A similar problem arises when we consider natural knowledge: Though Hume was able to procure some singular statements about bodies from sensory terms, he proved unsuccessful in trying to construct general statements or singular statements about the future, and so epistemologists began resorting to set theory and contextual definition. German philosopher Carnap tried to pick up where Hume left off; namely, to translate sentences about the world into the language of logic, set theory, and sense experience. Though these rational reconstructions, as Carnap called them, would fail to actually justify science, they would at least have the potential to legitimize its concepts by translating them into the terms of logic and set theory. But, according to Quine, this translation failed. Carnap’s translation failed, says Quine, because of the translational indeterminacy of theoretical sentences. Individual statements cannot be suitably translated because they have fixed meaning only in the context of the theories they belong to. If I said, for example, that the Prime Mover was above the Crystalline Sphere, this would probably have no particular significance to you unless we were speaking in context of the Ptolemic paradigm of the universe.
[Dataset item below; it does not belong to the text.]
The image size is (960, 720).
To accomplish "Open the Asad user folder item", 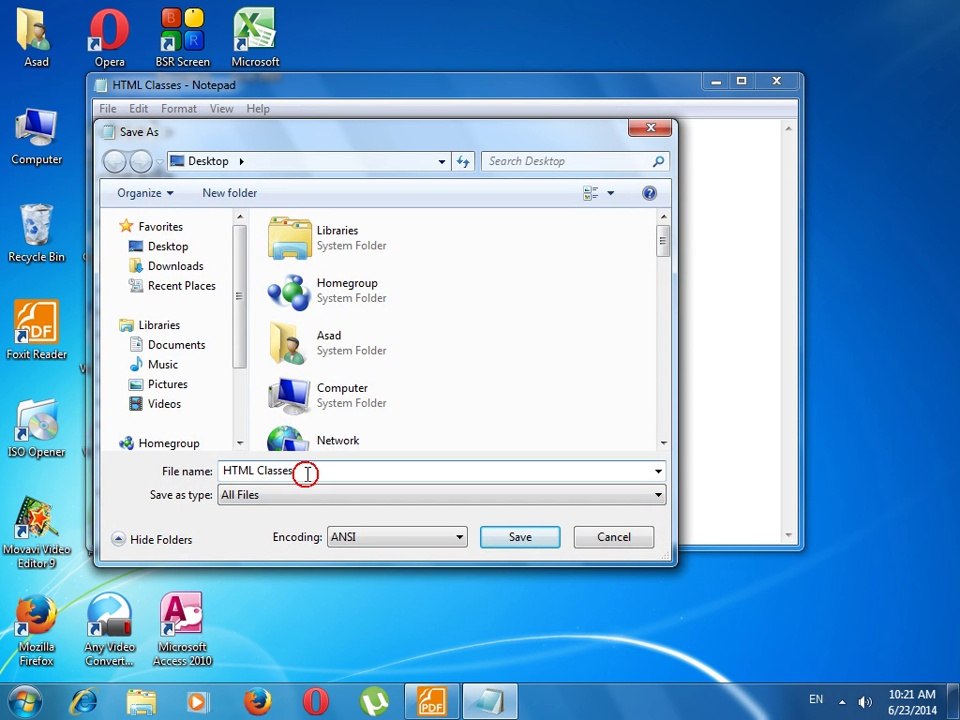I will pos(326,343).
Thus, the quest to justify natural knowledge by reducing bodies to sensory terms was abandoned. If, then, we cannot justify knowledge on these terms, the best we can do is to explore how knowledge originated and evolved, in the ontological (and phylogenic, if I may take it a step further) sense, and how evidence relates to theory. In favoring psychology over rational reductionism, Quine says, “Better to discover how science in fact developed and learned [sic] than to fabricate a fictitious structure to a similar effect.” Quine marks the new epistemology as a chapter of psychology, but it seems that, rather than epistemology being subordinate to psychology, they could be mutually supportive of each other. Quine recognizes some may object to this idea, claiming it to be circular, and points out that we are not trying to justify psychology using epistemology, we are trying to understand knowledge. “We are after an understanding of science as an institution or process in the world,” he says, “and we do not intend that understanding to be any better than the science which is its object.”
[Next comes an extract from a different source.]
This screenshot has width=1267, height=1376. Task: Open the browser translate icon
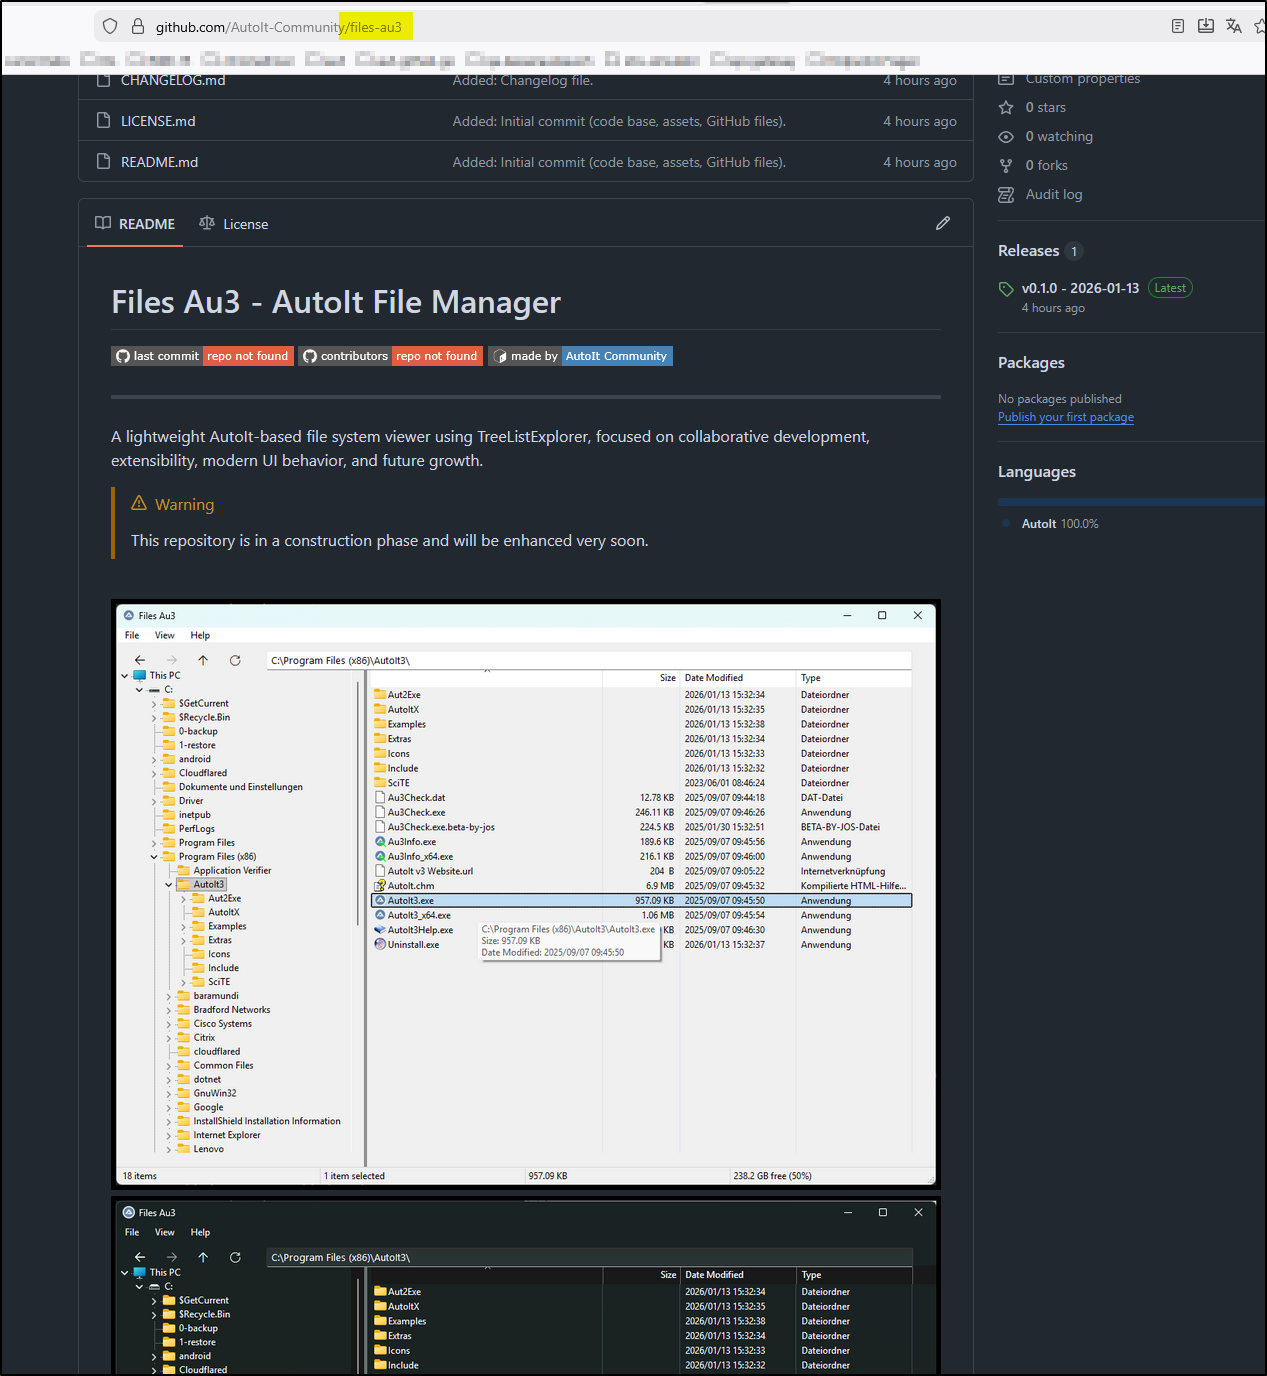tap(1233, 26)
The new epistemology, Quine says, is also becoming a matter of semantics. A fundamental part of knowledge relies on observation sentences. He defines an observation sentence as a sentence that everyone in a language-speaking community agrees upon. But what is an observation? When I look at the sky, am I observing the photons that hit my color receptors, or am I observing the blueness that results? Quine contends that an observation is whatever is closest to the sensory receptors, notwithstanding consciousness on our part. Observation sentences then, are about bodies rather than impressions, because observations are what we agree on. It doesn’t necessarily matter then, that when we look at the sky I may perceive one version of “blue” and you may perceive another. We both agree that the sky is “blue,” because we are referring to a physical phenomenon outside of ourselves that gives us both some sort of impression, congruent or not.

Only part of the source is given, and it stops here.